A couple of issues arise from the chain of events. First, the schisms which arose from the attempts to isolate Qatar have acquired greater traction. Second, the Shia-Sunni geopolitical divide seems to be diluting with the UAE moving a bit closer to Iran, and the Saudi-Iran standoff appears to be turning a bit more positive — are actually nothing more than smoke and mirrors in the world of strong competitiveness to acquire more geopolitical advantage in the Islamic world. The drone attack on the Saudi Aramco refinery is just too recent for it to be forgotten in a hurry.
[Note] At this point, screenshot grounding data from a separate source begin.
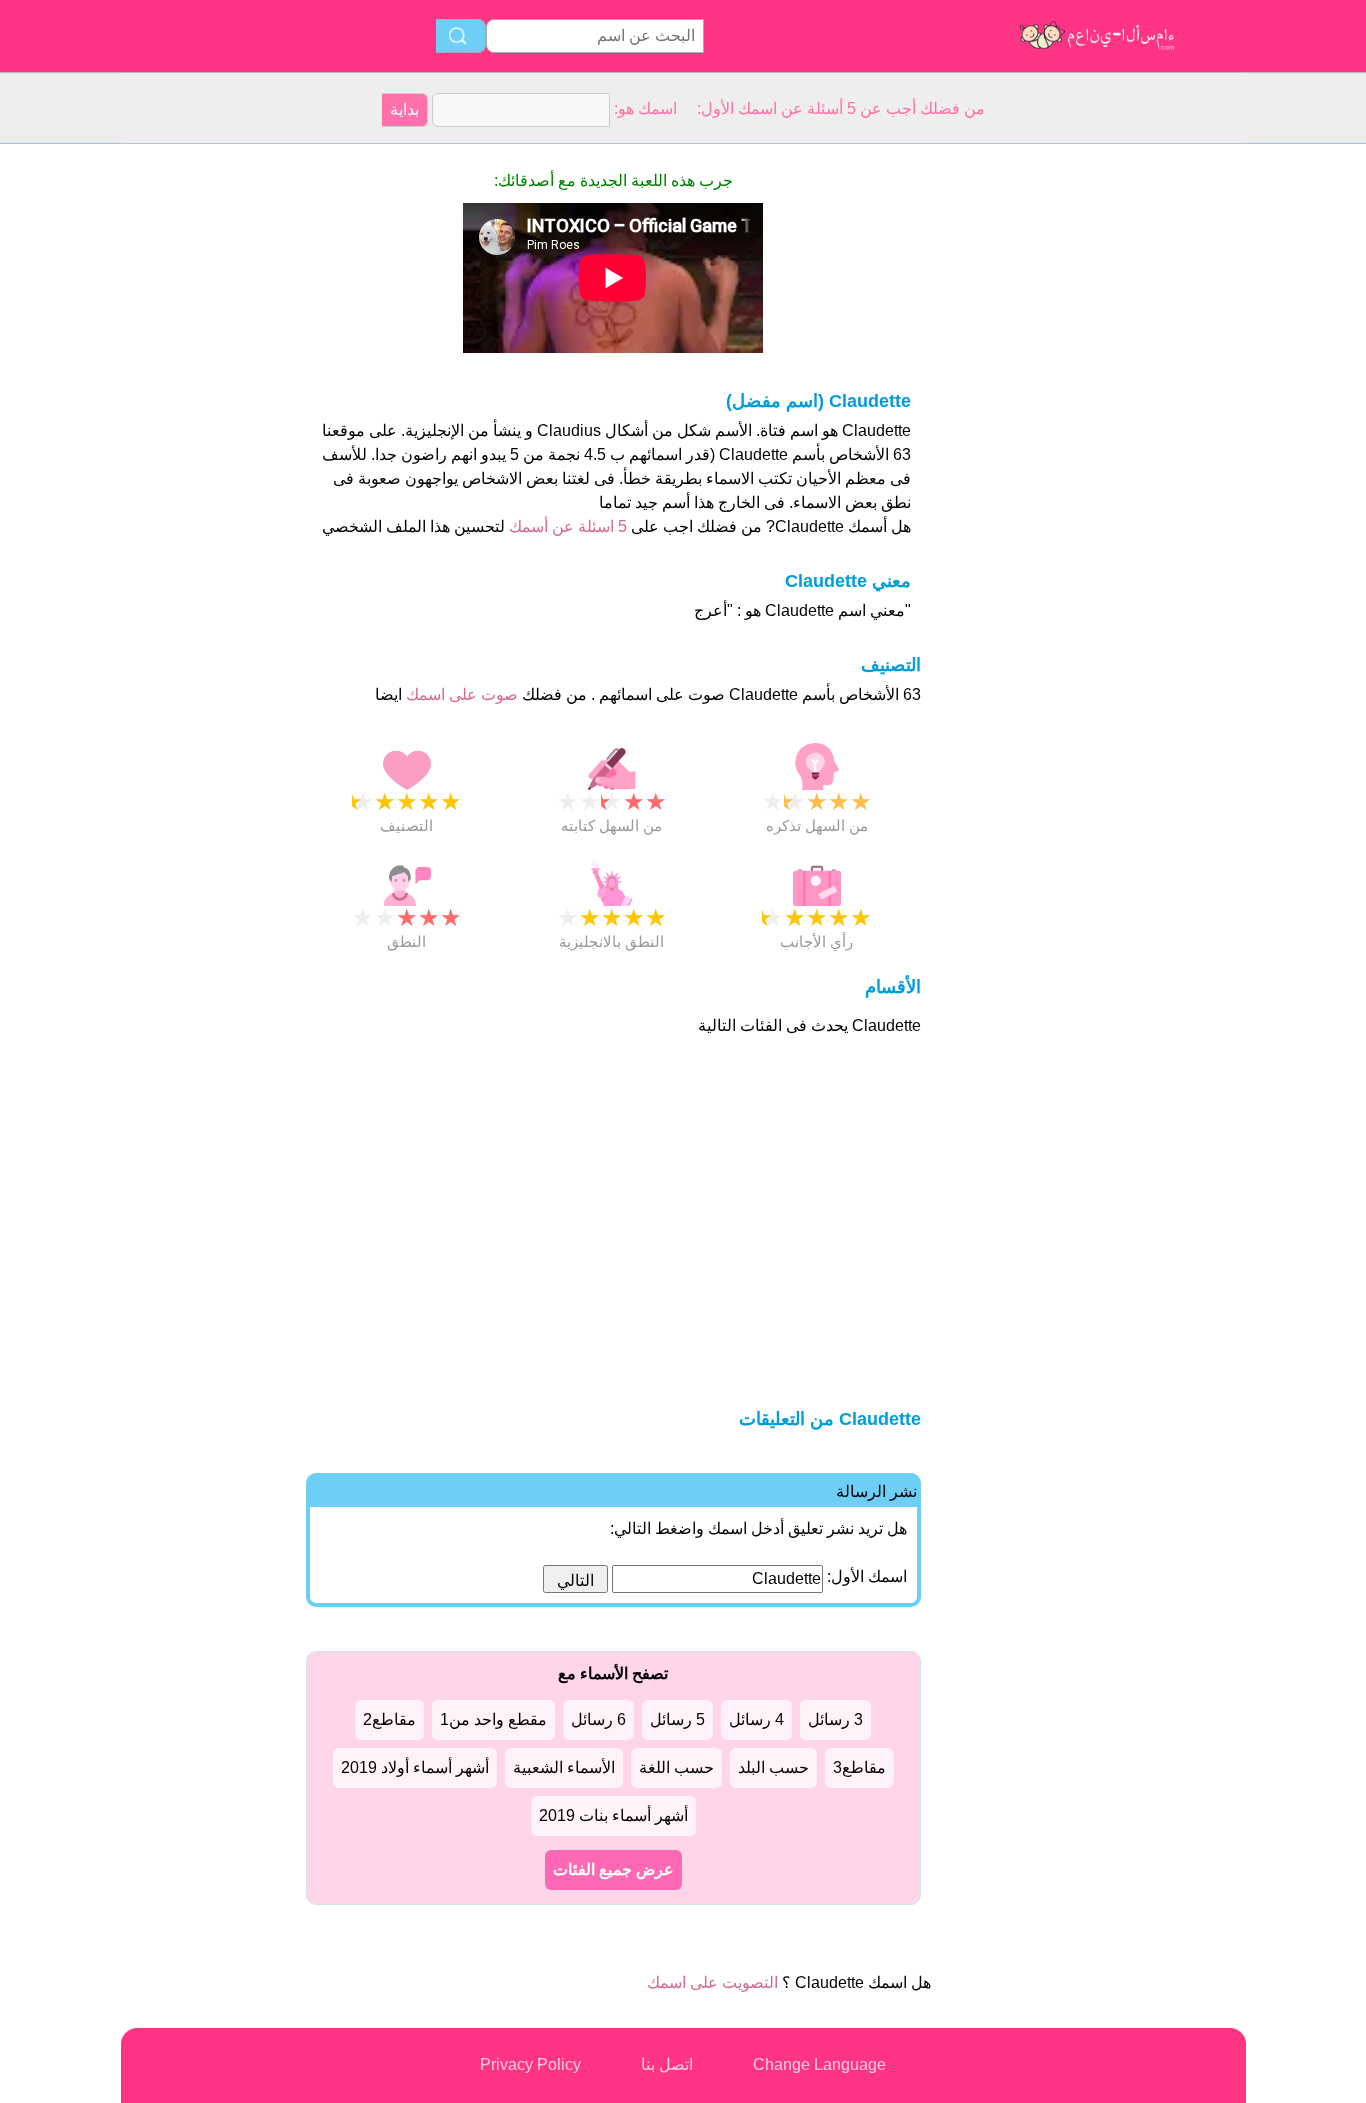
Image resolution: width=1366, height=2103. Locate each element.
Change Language (819, 2064)
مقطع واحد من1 (493, 1719)
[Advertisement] (201, 444)
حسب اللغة (676, 1767)
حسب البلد (773, 1767)
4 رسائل (756, 1719)
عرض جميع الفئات (613, 1869)
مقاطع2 (389, 1719)
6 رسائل (598, 1719)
Third, Mr Erdogan’s efforts to highlight the low Islamic footprint in international institutions and the “economic terror” let loose by the United States were endorsed by both Mr Mahathir and Mr Rouhani. The latter two also spoke against economic sanctions as a tool of coercion stating that “Malaysia, Iran, Turkey and Qatar would continue discussing the option of using gold and barter-trade among themselves”. The media in most Islamic countries focused on the summit stating that Turkey’s goal was to challenge Saudi Arabia's dominance and find an alternative to its OIC. Saudi writers voiced anger over the summit, underlining Saudi Arabia’s standing as the leader of the Islamic world. It’s clear Turkey is playing a key role, but Mr Erdogan is not confident of leading the charge from European territory; the combined strength of Malaysia, Indonesia and Pakistan obviously favours an alternative Islamic pole emerging further east, and especially away from the Arab world. To that end, the absence of Pakistan and Indonesia meant that almost 450 million people went unrepresented; a temporary Saudi victory of sorts.

 

Lastly, this is probably just the beginning of the tussle within the Islamic world as Saudi Arabia faces greater challenges to its moral authority as a leader on the basis of its economic strength of the past and being the custodian of the two holy Islamic shrines. For Pakistan, this is going to remain a major dilemma given its economic situation and the special relationship it enjoys with Saudi Arabia. Sooner than later this is also going to affect India’s choices. Its ability to remain midcourse in this struggle and enjoy the best of relationships with both Saudi Arabia and Iran will be advantageous. Yet, the temptation to cut lines of engagement with Turkey and Malaysia should be curbed, remembering that there are no permanent friends or enemies in geopolitics.